For each $n\in \{1,...,N\}$, every $t$-th row of the matrix $A_n$ is structured as follows:
The $\Big((n-1)K+k_{nt}\Big)$-th element is equal to $1$.
The $\Big(KN+(j_{nt}-1)K+k_{nt}\Big)$-th element is equal to some scalar $\delta_{n}>0$. Note here that $\delta_n$ is equal across rows of $A_n$.
All the other elements equal to zero.
Further, the matrix $A$ contains no zero columns and $\sum_{t=1}^{N} T_n \geq (NK+KJ)$.
MY PROOF:
Given the structure of $A$, we have that $A$ has full column rank if and only if the following system admits as unique solution $x=0_{(NK+KJ)\times 1}$: $$ \begin{aligned} x_{a_{nt}} + \delta_{n} x_{b_{nt}}=0\hspace{1cm} \quad & \text{$a_{nt}\equiv (n-1)K+k_{nt}$, } \text{$b_{nt}\equiv NK+(j_{nt}-1)K+k_{nt}$,}\\ & \text{for each $t\in \{1,...,T_n\}$ and $n\in \{1,...,N\}$}. \end{aligned} $$
Observe that $x_{a_{nt}}$ appears twice in the system if and only if there is $\tau\neq t\in \{1,...,T_n\}$ such that $k_{n\tau}=k_{nt}$. In this case, the system contains the equations $$ \begin{aligned} &x_{a_{nt}} + \delta_{n} x_{b_{nt}}=0,\\ &x_{a_{nt}} + \delta_{n} x_{c_{n\tau}}=0,\\ \end{aligned} $$ which admits any solution if $b_{nt}=c_{n\tau}$, or admits any solution such that $x_{b_{nt}}=x_{c_{n\tau}}$ if $b_{nt}\neq c_{n\tau}$.
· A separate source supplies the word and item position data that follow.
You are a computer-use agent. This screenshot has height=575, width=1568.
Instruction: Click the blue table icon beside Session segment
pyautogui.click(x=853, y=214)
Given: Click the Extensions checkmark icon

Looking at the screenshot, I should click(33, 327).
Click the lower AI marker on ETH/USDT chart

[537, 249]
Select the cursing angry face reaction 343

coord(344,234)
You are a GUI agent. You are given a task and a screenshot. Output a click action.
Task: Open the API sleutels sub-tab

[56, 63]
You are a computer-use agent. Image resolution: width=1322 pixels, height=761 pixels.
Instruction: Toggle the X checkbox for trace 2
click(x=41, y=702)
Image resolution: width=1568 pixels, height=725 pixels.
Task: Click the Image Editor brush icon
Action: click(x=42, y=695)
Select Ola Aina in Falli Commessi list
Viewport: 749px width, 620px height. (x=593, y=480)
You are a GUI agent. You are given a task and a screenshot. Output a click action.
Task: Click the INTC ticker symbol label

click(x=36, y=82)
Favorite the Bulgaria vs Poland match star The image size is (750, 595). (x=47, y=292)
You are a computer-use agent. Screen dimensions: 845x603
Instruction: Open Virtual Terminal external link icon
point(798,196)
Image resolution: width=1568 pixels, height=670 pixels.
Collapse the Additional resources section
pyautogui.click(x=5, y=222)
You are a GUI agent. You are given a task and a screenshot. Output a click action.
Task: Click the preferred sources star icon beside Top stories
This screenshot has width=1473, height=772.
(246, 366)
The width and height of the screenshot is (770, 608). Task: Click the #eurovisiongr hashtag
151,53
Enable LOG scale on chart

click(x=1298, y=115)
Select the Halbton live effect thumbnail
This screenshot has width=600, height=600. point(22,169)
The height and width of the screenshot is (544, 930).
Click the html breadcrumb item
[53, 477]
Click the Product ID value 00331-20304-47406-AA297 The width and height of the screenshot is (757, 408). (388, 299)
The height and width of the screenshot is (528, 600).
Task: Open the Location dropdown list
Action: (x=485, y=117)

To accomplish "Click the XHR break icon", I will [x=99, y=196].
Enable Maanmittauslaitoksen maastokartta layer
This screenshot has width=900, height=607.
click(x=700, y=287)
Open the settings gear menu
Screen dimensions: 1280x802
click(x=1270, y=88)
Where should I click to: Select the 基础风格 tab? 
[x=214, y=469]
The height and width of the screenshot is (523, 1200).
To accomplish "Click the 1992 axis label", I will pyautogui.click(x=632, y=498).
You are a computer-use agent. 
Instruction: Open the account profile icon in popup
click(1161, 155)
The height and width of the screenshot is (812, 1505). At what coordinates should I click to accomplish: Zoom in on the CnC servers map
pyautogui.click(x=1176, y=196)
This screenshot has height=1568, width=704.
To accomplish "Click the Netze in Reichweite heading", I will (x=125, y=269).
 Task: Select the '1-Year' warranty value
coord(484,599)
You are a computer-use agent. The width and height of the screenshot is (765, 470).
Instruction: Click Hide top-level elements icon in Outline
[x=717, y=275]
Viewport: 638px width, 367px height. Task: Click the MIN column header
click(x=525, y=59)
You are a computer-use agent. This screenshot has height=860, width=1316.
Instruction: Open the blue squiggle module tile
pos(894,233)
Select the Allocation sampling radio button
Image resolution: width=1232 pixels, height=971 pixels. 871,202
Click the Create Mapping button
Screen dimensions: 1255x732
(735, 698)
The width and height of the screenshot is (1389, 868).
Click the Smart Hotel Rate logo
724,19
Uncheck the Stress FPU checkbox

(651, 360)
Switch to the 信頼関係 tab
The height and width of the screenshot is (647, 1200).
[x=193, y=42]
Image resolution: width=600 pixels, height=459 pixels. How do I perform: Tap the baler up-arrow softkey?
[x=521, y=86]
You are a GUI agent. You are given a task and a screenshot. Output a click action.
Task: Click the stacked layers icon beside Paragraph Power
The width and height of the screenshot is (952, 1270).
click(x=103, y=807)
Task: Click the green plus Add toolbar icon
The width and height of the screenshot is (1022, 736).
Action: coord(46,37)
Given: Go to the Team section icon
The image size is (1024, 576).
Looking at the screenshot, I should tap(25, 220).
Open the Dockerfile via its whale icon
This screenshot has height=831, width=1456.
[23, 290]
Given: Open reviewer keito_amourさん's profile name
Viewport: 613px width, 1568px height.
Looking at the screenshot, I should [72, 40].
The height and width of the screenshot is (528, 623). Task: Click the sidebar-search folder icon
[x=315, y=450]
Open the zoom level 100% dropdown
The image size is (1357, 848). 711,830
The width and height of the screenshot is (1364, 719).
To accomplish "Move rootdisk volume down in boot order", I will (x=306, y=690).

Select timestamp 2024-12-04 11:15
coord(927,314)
Similarly, $x_{b_{nt}}$ appears twice in the system either because we are in the case above, or because there exists $n'\neq n \in \{1,...,N\}$ and $\tau\in \{1,...,T_{n'}\}$ with $k_{n'\tau}=k_{nt}$ and $j_{n'\tau}=j_{nt}$. In the last case, the system contains the equations $$ \begin{aligned} &x_{a_{nt}} + \delta_{n} x_{b_{nt}}=0,\\ & x_{d_{n'\tau}} + \delta_{n'} x_{b_{nt}}=0,\\ \end{aligned} $$ which admits any solution such that $x_{a_{nt}}=x_{d_{n'\tau}}$ if $\delta_n=\delta_{n'}$, or admits any solution such that $\frac{x_{a_{nt}}}{\delta_{n}}=\frac{x_{d_{n'\tau}}}{\delta_{n'}}$ if $\delta_n\neq \delta_{n'}$.
Therefore, $x=0_{(NK+KJ)\times 1}$ cannot be the unique solution of the system. I'm not sure I can conclude that because I have only looked at local sub-systems.